We did it! We made it through another offseason. Happy Basketball Season to you and yours!
A lot has transpired since UConn cut down the nets and we all wept through One Shining Moment together last April. It’s been quite chaotic and confusing, so allow me to quickly get you up to speed.
1. Players have moved
Your favorite team probably has some new faces. Thanks to the recent transfer rule changes, approximately 84,513 basketball players sought new homes via the portal last offseason, give or take. At the same time, NIL rules have enabled players to cash in on their names and talents more than ever. It’s a pretty good time to be a student-athlete, at least if you’re into things like freedom and money.
The biggest surprise is the speed with which NCAA has even jumped on the players’ bandwagon. Not long ago, the NCAA enforcement overlords spent their days monitoring pizza parties and counting text messages; now they have been forced to acknowledge that maybe young people should be allowed to, you know, go to college wherever they want, and be paid for their contributions to a billion dollar industry.
2. Coaches have moved
Meanwhile, dozens of coaches found new homes over the offseason. Big dogs like Michigan, Louisville, West Virginia, Stanford and Washington hired away hot young coaches, starting a domino effect that resulted in 68 schools hiring new basketball coaches for the 2024-25 season.
Many of those new coaches received big fat checks to jump ship and leave their former players, schools and fans behind. This is nothing new, of course — that’s just Big Business.
3. Schools have moved
To paraphrase the great Chris Rock, a university is only as loyal as its options.
For over a century, collegiate athletic conferences were mostly stable, unchanging, sleepy institutions. Sure, the Big Ten added Penn State in 1990 and the Big 8 Became the Big 12 in 1996, but those moves were Big News, the exceptions that proved the rule.
In the early 2010s that foundation began to crack. Over the past decade-and-a-half the conference structure as we knew it imploded. Media revenues skyrocketed, prompting conferences to open their checkbooks in search of shiny new schools to add to their TV inventory. Every university worth its endowment shopped around and explored its options. I’m not saying they should have done this, but I understand.
And so as the 2024 season gets rolling, the Big Ten has 18 teams, the Big 12 has 16 and the Atlantic Coast Conference has added two California schools. In a single weekend in January, Central Florida will play at Arizona State in a Big 12 matchup while Rutgers will visit UCLA in a Big Ten battle. I assume none of these institutions of higher learning are teaching geography or math.

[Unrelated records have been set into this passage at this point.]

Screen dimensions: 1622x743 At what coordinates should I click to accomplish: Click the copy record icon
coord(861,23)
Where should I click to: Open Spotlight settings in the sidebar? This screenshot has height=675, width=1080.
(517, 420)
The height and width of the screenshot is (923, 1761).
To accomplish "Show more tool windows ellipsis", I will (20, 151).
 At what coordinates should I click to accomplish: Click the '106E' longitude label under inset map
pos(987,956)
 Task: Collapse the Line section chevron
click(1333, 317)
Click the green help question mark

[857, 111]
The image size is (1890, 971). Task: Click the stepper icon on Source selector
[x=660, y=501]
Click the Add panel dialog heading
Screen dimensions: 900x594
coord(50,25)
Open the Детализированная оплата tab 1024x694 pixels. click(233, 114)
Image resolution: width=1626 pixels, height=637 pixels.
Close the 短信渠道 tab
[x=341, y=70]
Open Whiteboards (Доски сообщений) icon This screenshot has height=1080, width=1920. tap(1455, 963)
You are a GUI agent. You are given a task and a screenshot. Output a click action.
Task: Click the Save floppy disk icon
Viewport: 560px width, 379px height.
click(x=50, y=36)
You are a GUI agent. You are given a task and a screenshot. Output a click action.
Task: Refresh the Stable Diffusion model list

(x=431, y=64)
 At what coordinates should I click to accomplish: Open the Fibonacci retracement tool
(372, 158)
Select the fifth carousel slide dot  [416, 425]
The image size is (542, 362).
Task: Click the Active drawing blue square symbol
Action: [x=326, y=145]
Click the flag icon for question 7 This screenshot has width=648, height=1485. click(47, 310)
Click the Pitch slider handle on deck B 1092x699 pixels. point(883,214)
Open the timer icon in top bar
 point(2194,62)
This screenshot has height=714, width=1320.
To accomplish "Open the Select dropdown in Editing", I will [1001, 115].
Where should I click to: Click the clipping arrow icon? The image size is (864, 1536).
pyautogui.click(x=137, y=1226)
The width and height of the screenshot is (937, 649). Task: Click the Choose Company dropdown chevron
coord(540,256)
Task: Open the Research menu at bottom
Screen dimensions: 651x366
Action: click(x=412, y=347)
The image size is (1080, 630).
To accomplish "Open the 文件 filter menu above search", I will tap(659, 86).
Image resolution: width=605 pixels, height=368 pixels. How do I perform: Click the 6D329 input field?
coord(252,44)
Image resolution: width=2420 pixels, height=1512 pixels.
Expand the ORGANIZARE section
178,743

If you feel like the college sports landscape is a bit of an unrecognizable mess, that’s because it is. And we have the NCAA’s history of selective attention and total lack of foresight to thank for that.
It’s not the NCAA’s fault, really. The NCAA was formed by its member institutions, not the government; ultimately, the NCAA’s job is to carry the water of the schools it was formed to oversee. The NCAA was never about regulating sports, exactly. It was about regulating players.
Sure, there have always been rules and guidelines governing the behavior of coaches and schools and once in a while a coach will get a “show cause” penalty or a school will land on NCAA probation. But far more often, NCAA enforcement lasers were pointed at the easiest targets: the student-athletes.
The NCAA’s most fundamental rules made it difficult for players to transfer or accept money and rendered players ineligible or reduced scholarships when things went wrong. Meanwhile, when a college coach jumped ship to chase a $50 million bag somewhere else, the NCAA was perfectly fine with it. When a school bolted for a new conference with a bigger revenue share, the NCAA shrugged.
But when a player received some beer money from a booster, the NCAA was there to make sure that kid would be suspended. And if he wanted to transfer to a new school? Fine, but he would be required to sit out a year.
Thankfully, courts, lawyers and other grown-ups have rendered the NCAA a shadow of its former self, pointing out the obvious: No, it’s not okay to punish a college student for changing schools and no, it’s not acceptable to interfere with his or her right to get paid.
This is the way college sports were always meant to be. The fans support the sport with their wallets, clicks and eyeballs and the schools, coaches and players should get paid for making it all happen. That’s the way Big Business is supposed to work. The recent rule changes haven’t poisoned college athletics, they’ve unburdened them. And full-scale revenue sharing is finally at hand.
The NCAA is at long last getting out of the way. It can now focus on things it’s actually good at, like running tournaments and cashing checks from Dr. Pepper and Enterprise Rent-A-Car.
Yes, college basketball changed over the off-season, a little more than we’re used to. That’s how it’s going to be for a while. But the good stuff — the uniforms, the mascots, the arenas, the fight songs, the tournaments — all of that is the same. And don’t worry, the fans of your team’s rival are still degenerate morons.